Originally published August 9 2005
Stem cell transplants work best for cancer in children
by Mike Adams, the Health Ranger, NaturalNews Editor
The worst cases of acute lymphoblastic leukemia, the most common leukemia in children, respond better to a stem cell transplant than to chemotherapy, a new study finds.
Children with very-high-risk acute lymphoblastic leukemia (ALL) in a first complete remission fared better if they received stem cell transplants from related donors than if they continued on chemotherapy, reported investigators in Europe and South America.
Children who were assigned to receive hematopoietic stem cell transplants based on the availability of a relative with close HLA-type matching had a five-year disease-free-survival rate of 57%, compared with 41% of children assigned to chemotherapy.
There was also a small but significant difference in overall survival between the stem cell and chemotherapy groups, with 56.4% of kids who received allogeneic transplants living for at least five more years, compared with 50.1% of kids who received chemotherapy, reported Adrianna Balduzzi, M.D, of the Universita' degli Studi di Milano Bicocca here.

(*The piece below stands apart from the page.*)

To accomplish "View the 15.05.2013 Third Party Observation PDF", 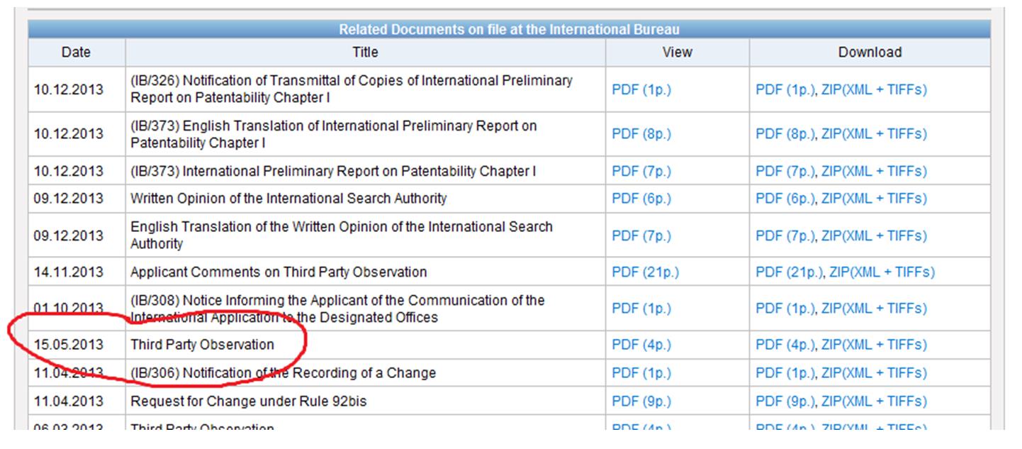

In addition, the benefit of stem-cell transplantation became stronger as the patient risk-profile worsened, wrote Dr. Balduzzi and colleagues from centers in six European countries and Argentina.
"This international study has shown that availability of a compatible related donor for children with very-high-risk acute lymphoblastic leukemia in first complete remission improves disease-free survival," the authors wrote.
Although definitions vary, high-risk ALL is defined by certain criteria associated with poor prognosis, including high white blood cell counts, T immunophenotype, specific clonal abnormalities, or by treatment resistance.
"The advantage of related-donor hemopoietic-cell transplantation over chemotherapy became more apparent with every successive year of follow up, suggesting greater protection against late relapses in children who survived the early toxic effects of treatment.
No significant heterogeneity of treatment effect was detected among study groups (p=0.12)," the authors noted.
In addition, overall survival was slightly better in the transplant group, with 56.4% of the children in this cohort surviving at least five years, compared with 50.1% if children in the chemotherapy group (p=0.12).